Aber zurück zum Islamgesetz. Dieses solle »die Rechte und Pflichten der Muslime in Deutschland auf eine neue rechtliche Basis stellen«, sagte Klöckner der »Bild am Sonntag«. Mit »neue Basis« meint sie allerdings »keine Basis«. Denn so harmlos die Forderung klingt, Moscheen Gelder aus dem Ausland zu verbieten, wissen die beiden doch nur zu gut, wie knapp es um die Finanzierung muslimischen Lebens in Deutschland bestellt ist.
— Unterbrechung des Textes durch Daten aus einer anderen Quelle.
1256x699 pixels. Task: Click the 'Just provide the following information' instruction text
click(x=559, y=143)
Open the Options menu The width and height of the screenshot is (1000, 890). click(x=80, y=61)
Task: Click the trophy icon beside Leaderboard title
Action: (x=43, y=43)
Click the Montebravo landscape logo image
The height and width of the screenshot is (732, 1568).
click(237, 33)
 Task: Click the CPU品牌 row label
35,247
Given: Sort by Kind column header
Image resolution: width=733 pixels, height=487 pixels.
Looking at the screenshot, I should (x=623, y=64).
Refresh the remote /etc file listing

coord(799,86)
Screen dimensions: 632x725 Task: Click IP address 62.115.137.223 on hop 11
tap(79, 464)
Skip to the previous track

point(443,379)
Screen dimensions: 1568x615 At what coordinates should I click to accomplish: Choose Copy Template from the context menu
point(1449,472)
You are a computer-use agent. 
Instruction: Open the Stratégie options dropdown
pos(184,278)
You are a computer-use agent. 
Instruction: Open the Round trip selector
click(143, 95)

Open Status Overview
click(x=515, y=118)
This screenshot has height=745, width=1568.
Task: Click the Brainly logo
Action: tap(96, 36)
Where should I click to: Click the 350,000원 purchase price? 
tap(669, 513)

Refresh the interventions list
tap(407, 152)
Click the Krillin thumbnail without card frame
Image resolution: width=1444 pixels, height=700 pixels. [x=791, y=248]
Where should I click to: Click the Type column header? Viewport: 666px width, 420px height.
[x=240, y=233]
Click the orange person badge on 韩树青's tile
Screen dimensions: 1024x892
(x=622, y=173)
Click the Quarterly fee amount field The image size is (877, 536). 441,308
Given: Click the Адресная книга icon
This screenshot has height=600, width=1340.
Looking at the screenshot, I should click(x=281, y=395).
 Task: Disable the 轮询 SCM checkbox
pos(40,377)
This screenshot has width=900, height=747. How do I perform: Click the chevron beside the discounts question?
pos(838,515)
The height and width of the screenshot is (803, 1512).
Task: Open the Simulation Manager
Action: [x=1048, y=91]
Falls Sie es nicht wissen: Moscheen sind in aller Regel organisiert wie Ihr Briefmarkenclub, nämlich als Verein. Sie erinnern sich, wie schwierig es beim letzten Treffen war, einen Protokollanten zu finden? Jetzt stellen Sie sich einmal vor, wie schwierig es für Ehrenamtler neben dem wöchentlichen Gebet ist, auch noch Eheberatung, Hilfe beim Gang zum Amt und Jugendarbeit für oft Hunderte Menschen anzubieten.
Aber um die Integrationsarbeit von Moscheen soll es nicht gehen. Weder in dieser Kolumne noch im Islamgesetz. Eine weitere Forderung: Deutsch sprechen sollen die Prediger. Kann man machen, versteht dann halt nur keiner. Aber wo wir gerade dabei sind: Wussten Sie, dass in Deutschland nicht nur auf Arabisch, Türkisch oder Dari gepredigt wird, sondern auch auf Russisch, Polnisch, Spanisch, Portugiesisch und Italienisch? In Kirchen, nicht in Moscheen. Ganz sicher ist Ihnen bewusst, dass unsere Verfassung gleiches Recht für alle Gläubigen vorsieht.
Um jetzt aber konstruktiv zu werden: Ein Islamgesetz ist so überflüssig wie alle anderen Versuche von Spahn und Klöckner, auf dem Rücken von Muslimen eine Islamdebatte zu führen. Probleme gibt es natürlich, die Lösungen allerdings auch. Gegen mangelnde Deutschkenntnisse helfen mehr staatlich geförderte Sprachkurse. Gegen das Schmuddelimage von Moscheen, die sich irgendwo zwischen Tiefgarage und Gewerbegebiet von der Mehrheitsgesellschaft abschotten, helfen Behörden, die sich nicht bei jedem Bauantrag eines islamischen Vereins in Moscheebauver-hinderungsämter verwandeln. Und gegen Einflussnahme aus dem Ausland hilft die Anerkennung als Religionsgemeinschaft und damit der Zugang zu staatlichen Geldern. Kurz: die Gleichstellung von Muslimen, nicht die Sonderbehandlung durch ein Islamgesetz.
Bleiben immer noch die Extremisten, Hassprediger und Demokratiefeinde. Für die gibt es zum Glück schon ein Gesetz. Es heißt Grundgesetz und gilt seit 1949 für Muslime und alle anderen in Deutschland Lebenden – auch für CDU-Mitglieder.